The amendments, summarized, follow: 

1. On the declaration of policy, the House included to “foster technological transformation” 

2. On funding sources, the House clarified that what will come from the BSP is “declared dividends” to prevent the use of funds needed for operations 

3. On the objectives, lawmakers emphasized that the main object of the fund is “to promote economic development by making strategic and profitable investments in key sectors” 

4. On the general framework of the Fund, the chamber required that the board formulate ethical standards, and that the MIF will be covered by “ethical standards under the Securities Regulation Code, and ethical standards set by the International Organization of Securities Commissions (IOSCO) and other significant international organizations of investment entities” 
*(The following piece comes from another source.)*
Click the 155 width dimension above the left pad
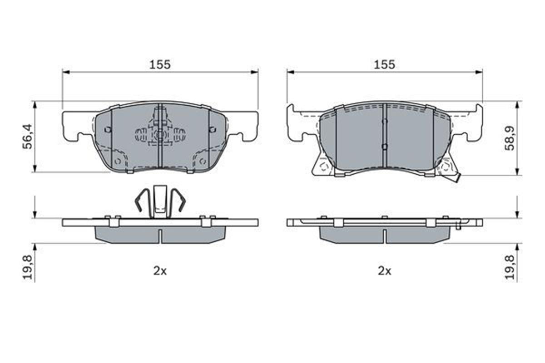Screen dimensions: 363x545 point(160,64)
5. The House also clarified that “the provisions of Republic Act No. 8799 or Securities Regulation Code, Republic Act No. 8791 or the general banking law, Republic Act No. 2629 or the investment company act, their respective implementing rules and regulations, and other relevant laws, rules, regulations, and issuances by regulating authorities governing transactions with and among directors, officers, stockholders and related interests shall apply to the MIC.” 

6. It also removed the power of the MIC to condone debts owed it 

7. To ensure that usual fiscal rules apply, the chamber inserted the proviso that “all other instruments of mic shall be subject to laws, rules, and regulations on the contracting of debt and issuance of guarantees by GFIs” 
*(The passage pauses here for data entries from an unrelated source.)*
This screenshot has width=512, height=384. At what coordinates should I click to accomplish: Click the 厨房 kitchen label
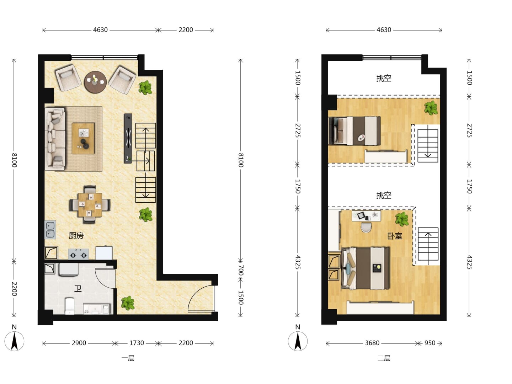[76, 235]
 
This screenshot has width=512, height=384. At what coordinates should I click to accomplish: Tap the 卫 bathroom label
[78, 289]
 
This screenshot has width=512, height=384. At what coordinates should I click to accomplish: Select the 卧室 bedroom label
[395, 236]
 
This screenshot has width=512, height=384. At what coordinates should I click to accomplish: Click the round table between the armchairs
[95, 82]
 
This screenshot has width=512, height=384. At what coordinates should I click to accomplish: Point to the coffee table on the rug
[83, 138]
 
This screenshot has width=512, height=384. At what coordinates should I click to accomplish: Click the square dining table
[90, 205]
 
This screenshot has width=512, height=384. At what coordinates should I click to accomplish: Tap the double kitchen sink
[50, 230]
8. It also deleted the provision allowing the BSP to invest part of its surplus 

9. On the mandatory review by the SOF, it included a review of “the financial condition of investing GFIs” 

10. Pension funds are also explicitly excluded from GFIs that may invest in the Fund 

11. Lawmakers inserted a provision that the board will set targets to reduce expenses below the 2-percent cap: 

a. They included a new Section on prohibited investments. These are  

b. activities and investments related to, and entities with a record of commission of human rights violations, including but not limited to indigenous peoples, farmers, fisherfolk, and labor; 

c. activities and investments related to, and corporations involved in the production of cluster munitions, nuclear arms, intercontinental ballistic missiles, and similar technologies and equipment; 

d. activities and investments resulting in, corporations with a record of serious degredation of the environment; and 

e. similar activities, investments and corporations.  
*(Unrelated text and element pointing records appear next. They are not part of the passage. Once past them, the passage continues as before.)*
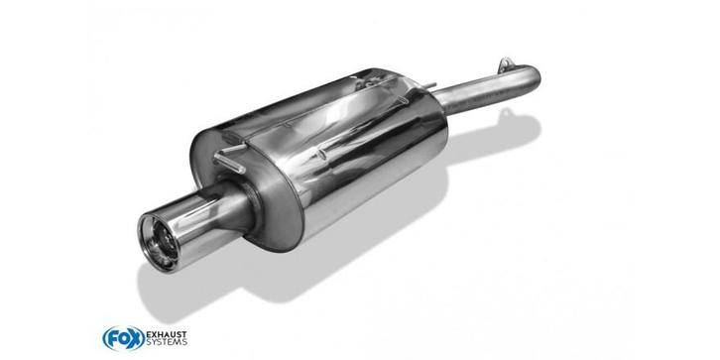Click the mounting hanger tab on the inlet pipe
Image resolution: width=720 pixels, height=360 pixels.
point(506,63)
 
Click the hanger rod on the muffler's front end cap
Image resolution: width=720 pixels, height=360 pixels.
point(230,158)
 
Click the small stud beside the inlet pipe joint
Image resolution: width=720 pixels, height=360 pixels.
point(430,85)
12. The chamber inserted a paragraph that the investment policy will prioritize government infrastructure and development projects 

13. It increased the number of independent directors to five out of 15 (one-third, consistent with corporate good governance principles) 

14. Consistent with good corporate governance, the Board will constitute an audit committee which will recommend the external auditor to be confirmed in the annual general shareholders’ meeting 

15. While professional and technical services are exempt from the Procurement Law, lawmakers inserted a qualifier that the procurement of such shall still undergo competitive selection 

16. Secondment of GFI employees to the MIF is limited to five years, to maintain the independence of the MIF from their owners, consistent with the Santiago Principles 

17. Adopting the recommendation of the Minority, lawmakers increased the remittance to the NG for social projects from 20 percent to 25 percent. But the remittance shall not exceed the share of total contributions of the NG to the fund 

18. The external auditor will be engaged annually instead of for a three-year term, consistent with good corporate governance rules 

19. It also adopted the recommendation of the Makabayan bloc for a right to freedom of information for all relevant financial information on the MIF 

20. Lawmakers inserted a new section requiring an annual audit for compliance with the Santiago Principles. This is also a requirement under the Principles. 

21. The House also expanded penal provisions for a broader set of offenses, including collusion, intermediation for and tolerance of graft and corrupt practices, and retaliation against whistleblowers.